Materials and Methods
Animals
Forty-eight horses ≥ 3 years of age were included in the study. Horses were housed on 3 separate properties and were all members of herds of donated animals. Each horse's age was determined as accurately as possible at the beginning of the study by review of facility records. Breeds included Quarter Horse, Thoroughbred, Standardbred, and Paint. A physical examination of each horse was performed prior to vaccination, and all horses were deemed healthy.
Horses were grouped by age, with 29 horses < 20 years (15 mares and 14 geldings) and 19 horses ≥ 20 years (7 mares and 12 geldings). Age groups were not significantly (P = 0.38) different in sex distributions. Rabies vaccination history for included horses was variable, with some horses having a reported, but undocumented, history of previous vaccination and others with unknown vaccination status. The study protocol was reviewed and approved by the University of California-Davis Institutional Animal Care and Use Committee.

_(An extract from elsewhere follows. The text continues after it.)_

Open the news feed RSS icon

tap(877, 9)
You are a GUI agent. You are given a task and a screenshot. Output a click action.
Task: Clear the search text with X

Vaccination and blood collection protocol
Data collection for the study was performed between 2005 and 2012. All horses were vaccinated IM with a commercial inactivated rabies vaccinea at the beginning of the study. Blood samples were collected from a jugular vein via 19-gauge needles into 8-mL serum separator tubesb just prior to vaccination, 3 to 7 weeks after vaccination, and at approximately 6-month intervals (4 to 8 months) thereafter for 2 to 3 years. Follow-up was performed on all 48 horses for approximately 2 years (22 to 26 months) after vaccination. Forty of 48 (83%) horses had samples collected for approximately 2.5 years (28 to 32 months), and 36 (75%) horses had samples collected for approximately 3 years (34 to 38 months).
Laboratory analysis
After collection, all blood samples were allowed to clot and then immediately centrifuged. Serum was harvested and stored at −20°C pending analysis. For analysis, serum samples were allowed to thaw at room temperature (approx 20°C) and serum anti–rabies virus antibody titer was measured by use of an RFFIT.30,c Serial serum dilutions were mixed with a standard amount of live rabies virus in 8-well chamber slides and incubated at 37°C in 2% to 5% CO2 for 90 minutes. Tissue culture cells were added and incubated with the test sample and virus at 37°C in 2% to 5% CO2 for 20 to 24 hours. After incubation, the cells were fixed on the slides and stained with fluorescein isothiocyanate–labelled anti–rabies nucleoprotein antibody. Slides were viewed with a fluorescence microscope for the presence of virus, and end point titer was calculated on the basis of the percentage of virus-infected areas within the wells containing the serial dilutions of the sample. The RVNA values were then calculated by comparing the titer in the measured sample with that of standard reference serum.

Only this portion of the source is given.